The newest research concerning the health care of incarcerated populations will be presented by national experts at the 8th Academic and Health Policy Conference on Correctional Health March 19-20 at the Hyatt Boston Harbor.
The conference is hosted by the Academic Consortium on Criminal Justice Health, is supported by UMass Medical School and co-hosted this year by the Yale School of Medicine.
“One in every 35 individuals in the United States is involved in the criminal justice system, and this very vulnerable population suffers from substantial health disparities,” said conference founder and co-chair Warren Ferguson, MD, a professor in Family Medicine & Community Health at UMass Medical School.
“We hope the research shared at this conference can influence the practices and policies concerning the health care of justice-involved populations,” said Dr. Ferguson, who is also director of academic programs for the Health and Criminal Justice Program within UMass Medical School’s Commonwealth Medicine division.
Two days of seminars, lectures and peer sessions will encompass topics that include mental health, infectious disease, substance abuse, recidivism and re-entry into the community. A full schedule of presentations is available on the conference website.
A theme of this year’s conference is implementation science, which is adapting evidence-based practices developed in the community to work in alternative settings such as prisons and jails.
Faye S. Taxman, PhD, director of the Advancing Correctional Excellence Center at George Mason University, will tackle that subject at 8:30 a.m. March 19 in her keynote presentation, The Criminal Justice System as a Health Care Provider: Using Implementation Science to Advance Evidence Based Practice.
The conference will offer correctional health professionals the chance to learn and share best practices to improve the health of inmates. It will also provide a platform for leaders in the field to present innovative research on reducing the social and financial costs of incarceration.

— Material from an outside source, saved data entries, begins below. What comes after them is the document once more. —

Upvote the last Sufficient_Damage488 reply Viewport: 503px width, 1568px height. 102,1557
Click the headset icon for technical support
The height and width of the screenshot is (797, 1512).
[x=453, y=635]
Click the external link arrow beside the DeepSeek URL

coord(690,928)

The plenary at 9:45 a.m. on March 20 will feature Nabila El-Bassel, PhD, director of the Social Intervention Group at the Columbia University School of Social Work. Dr. El-Bassel will present: Global perspective on HIV and gender-based violence among women who use drugs and are involved in the criminal justice system: Multilevel HIV prevention strategies.
This year’s conference will include participants from five countries, 30 states, and the District of Columbia. Attendees will include researchers, clinicians, administrators, educators, policy makers, and grant funding professionals from over 130 academic and correctional institutions.
The University of Massachusetts Medical School’s Commonwealth Medicine division supports the Academic Consortium on Criminal Justice Health. The Consortium is a membership organization consisting of universities and departments of corrections from across the country.